The Pakistan Army has decided not to reverse its decision to expel US military trainers and scale back the activities of the Central Intelligence Agency (CIA) operatives in the country despite Washington’s punitive move to withhold $800 million worth of assistance.
The decision was taken at a meeting of the corps commanders chaired by Army chief General Ashfaq Parvez Kayani on Tuesday to discuss the fallout of the US step, said a military official. “We are not going to reconsider some of the decisions we have taken with regards to the activities of CIA in Pakistan,” the official said on condition of anonymity.
The security establishment, which was irked by the unilateral US raid that killed al Qaeda chief Osama bin Laden in May, launched a crackdown against the ‘CIA network’ to limit its activities.
Meanwhile, Chairman Joint Chiefs of Staff General Khalid Shameem Wynne told a top visiting US commander that Pakistan would not accept conditional aid and regretted the lack of acknowledgement by Washington for Pakistan’s “sacrifices in the battle against militancy.”
General James N Mattis, Commander US Central Command (Centcom), was on an announced trip to Pakistan to discuss regional security in the wake of recent developments. However, there was no official word if the top US general met General Kayani.
It is believed that in recent months General Kayani has made deliberate efforts not to publicise his engagements with US officials after being perceived to be too close to the Americans in the wake of the Bin Laden debacle.
A statement issued by the ISPR after the corps commanders meeting appeared to play down the US decision to suspend military assistance. “The forum reiterated the resolve to fight the menace of terrorism in our own national interest using our own resources,” the statement read.
However, it did not reveal if thousands of Pakistani troops would be pulled out from the Pak-Afghan border region if relations with the US deteriorated.
The somewhat mild reaction was attributed to the fact that the military hopes to settle the issue of withholding of aid through dialogue with American authorities, said military sources.
However, sources say, the corps commanders expressed their concern over the US decision, noting that it would not help the anti-terrorism campaign and will also cast a negative impact on the Pak-US bilateral cooperation in the fight against terrorism.
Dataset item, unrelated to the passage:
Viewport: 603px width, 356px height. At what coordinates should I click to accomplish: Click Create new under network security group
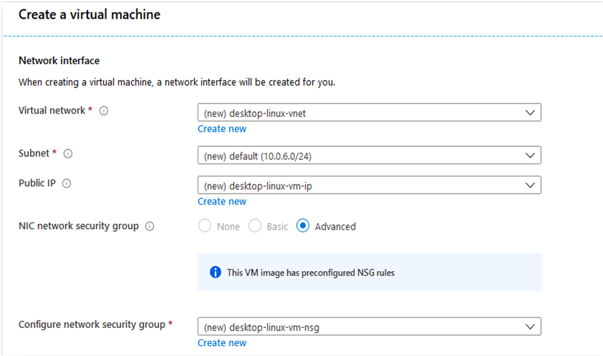point(222,343)
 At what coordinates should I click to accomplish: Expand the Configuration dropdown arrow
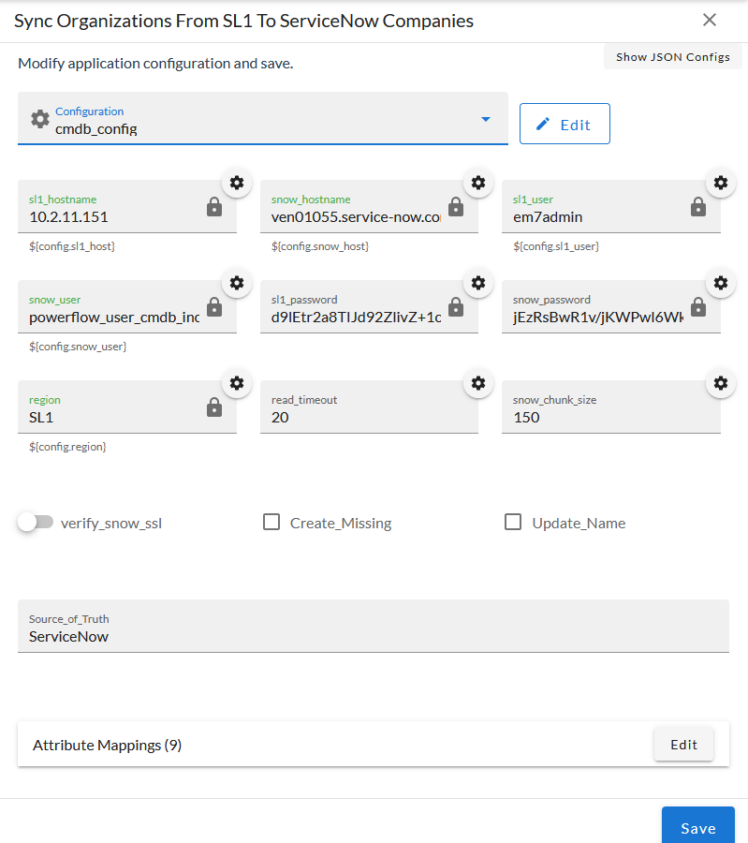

The top brass was also irked by the many strings attached to the US assistance. “No country has done more than Pakistan to eliminate al Qaeda and its affiliate groups,” said a senior military official. “Yet we remain in the eye of the storm, which is unfair.”
The official added that military commanders assert that the US must keep in mind the sacrifices of the Pakistani armed forces before making such harsh decisions.
According to an ISPR spokesman, the army chief appreciated the conduct of the ongoing operations. Referring to Mohmand Agency, he instructed that all efforts must be utilised in coordination with the civil administration for safe repatriation of the IDPs.
He said that the aim of the operation in Kurram Agency was to clear the area of miscreants involved in terrorism, kidnapping, killing of locals and blocking of roads connecting lower and upper Kurram.
Published in The Express Tribune, July 13th, 2011.